» Selected passage:
══════

Order, intermittency and pressure fluctuations in a system of proliferating rods

TL;DR

This study uses simulations to explore how proliferating rods in confined environments exhibit collective nematic order, pressure fluctuations, and intermittency, revealing complex behaviors influenced by aspect ratio and friction.

Contribution

It introduces a detailed simulation analysis of proliferating rods, highlighting the effects of aspect ratio and friction on nematic order and pressure fluctuations in confined systems.

Findings

Rods with aspect ratio >3.0 achieve near-perfect nematic order at low friction.

Intermittent fluctuations in nematic order follow power-law distributions.

Pressure fluctuations are abrupt, heterogeneous, and follow inverse power-law distributions.

Abstract

Non-motile elongated bacteria confined in two-dimensional open micro-channels can exhibit collective motion and form dense monolayers with nematic order if the cells proliferate, i.e., grow and divide. Using soft molecular dynamics simulations of a system of rods interacting through short range mechanical forces, we study the effects of the cell growth rate, the cell aspect ratio and of the sliding friction on nematic ordering and on pressure fluctuations in confined environments. Our results indicate that rods with aspect ratio >3.0 reach quasi-perfect nematic states at low sliding friction. At higher frictions, the global nematic order parameter shows intermittent fluctuations due to sudden losses of order and the time intervals between these bursts are power-law distributed. The pressure transverse to the channel axis can vary abruptly in time and shows hysteresis due to lateral crowding effects. The longitudinal pressure field is on average correlated to nematic order, but it is locally very heterogeneous and its distribution follows an inverse power-law, in sharp contrast with non-active granular systems. We discuss some implications of these findings for tissue growth.

══════

Answer these questions using the summary of the study on proliferating rods above.
1. What kind of simulations does the abstract say were used?
2. Under the Findings heading, rods above what aspect ratio reach near-perfect nematic order at low friction?
3. What does the abstract give as the cause of hysteresis in the pressure transverse to the channel axis?

» Provided records:
══════

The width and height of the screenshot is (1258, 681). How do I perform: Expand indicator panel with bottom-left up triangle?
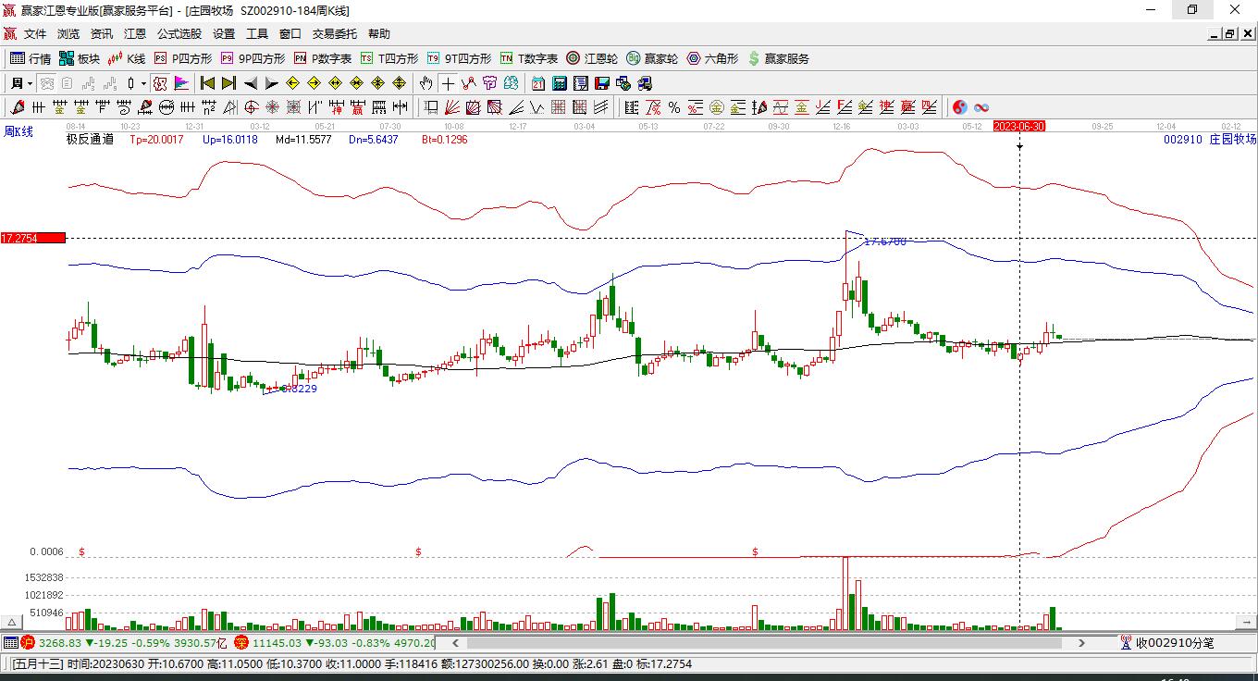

══════

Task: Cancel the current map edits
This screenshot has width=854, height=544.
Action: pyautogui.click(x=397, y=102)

══════

» Task solution:
1. Soft molecular dynamics simulations.
2. An aspect ratio greater than 3.0.
3. Lateral crowding effects.